Now, the performance of Blackwood and/or Schneider at the levels they were at to close last season is far from guaranteed. Blackwood is young and has just over 1000 career minutes under his belt, far from enough to predict his level of play with substantial confidence. Plus, as I alluded to above, it wasn’t exactly smooth sailing for Blackwood in the leadup to last season’s success. His 2017-18 season was really rough and featured a demotion to the ECHL at one point. His numbers otherwise, outside of his final season in junior, aren’t much to write home about either. It’s not always easy to judge goalies at lower levels and Blackwood’s numbers don’t necessarily have huge red flags outside of 2017-18, but it’s still enough to give pause to any predictions of long-term success.
As for Schneider, well, the erstwhile undisputed starter isn’t going to inspire a lot of guaranties, given recent history. He had a solid end to last season and this theoretically as healthy as he’s been in a while, but his age and the past few years of play offer more than enough in the form of doubts about his expectations. Now, Schneider seems well-positioned for a bit of a career renaissance, but one tweak of that hip and we could be back at square one. People (rightfully) are going to want to see an extended run of success this season before placing too much confidence in the now-33-year-old netminder.

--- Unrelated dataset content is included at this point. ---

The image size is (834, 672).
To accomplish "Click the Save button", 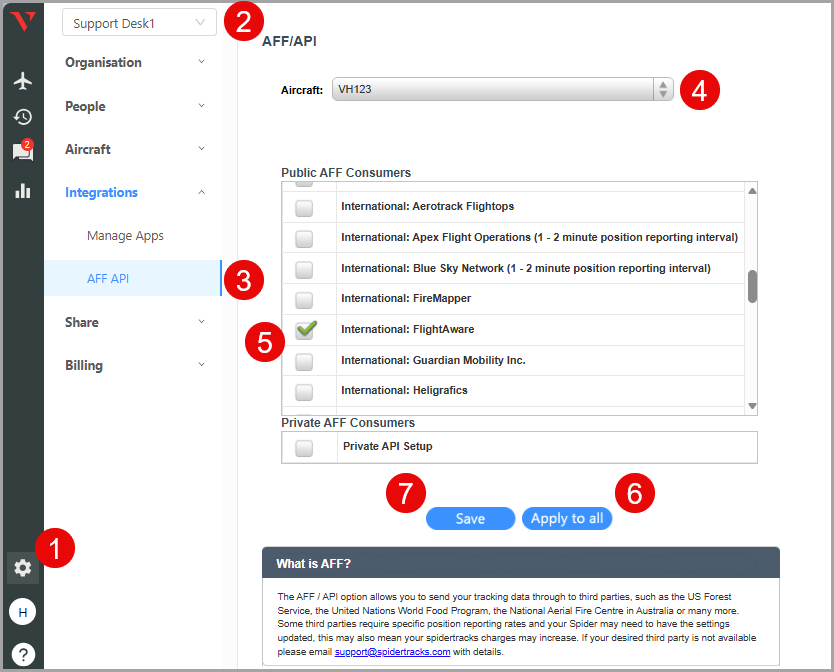I will pos(470,519).
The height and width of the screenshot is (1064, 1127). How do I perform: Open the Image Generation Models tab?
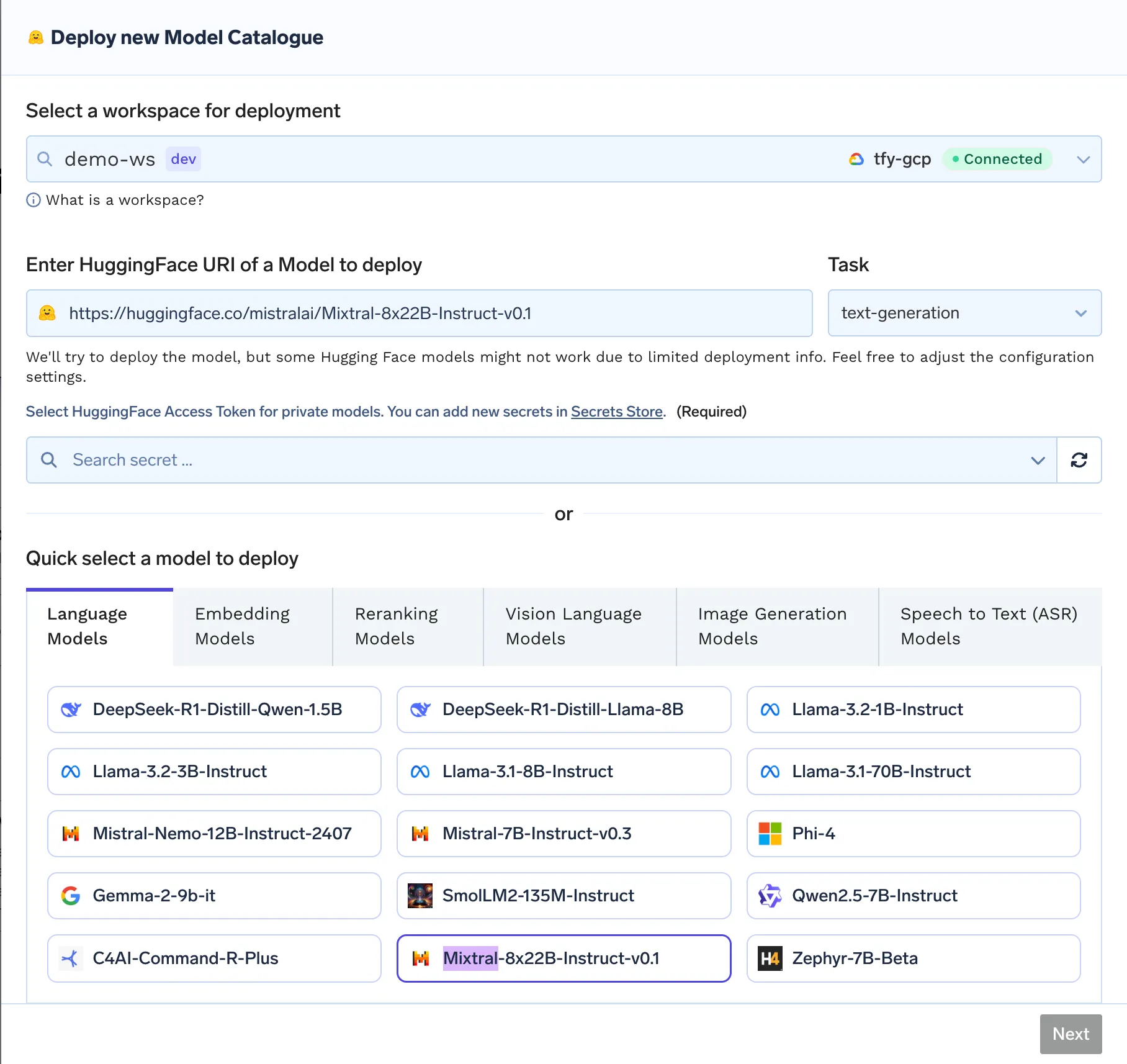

In spite of those caveats, a strong season in net does seem firmly within the realm of possibility. And while Keith Kinkaid faltered badly last season after a strong run in 2018, he was never as highly regarded a prospect as Blackwood nor did he have the substantial history of elite-level play like Schneider’s pre-2017. The Devils do have uncertainty when projecting the goaltending this year, but they appear better-positioned than they were before last season’s disastrous run and if both goaltenders can stay healthy, they hopefully have enough redundancy to push this team at least back to average in net. If they can do that, then with the plethora of new (and returning) weapons in their lineup, they could be a dangerous team to deal with.
Stats for this piece retrieved from Corsica.hockey and Hockey-Reference.com.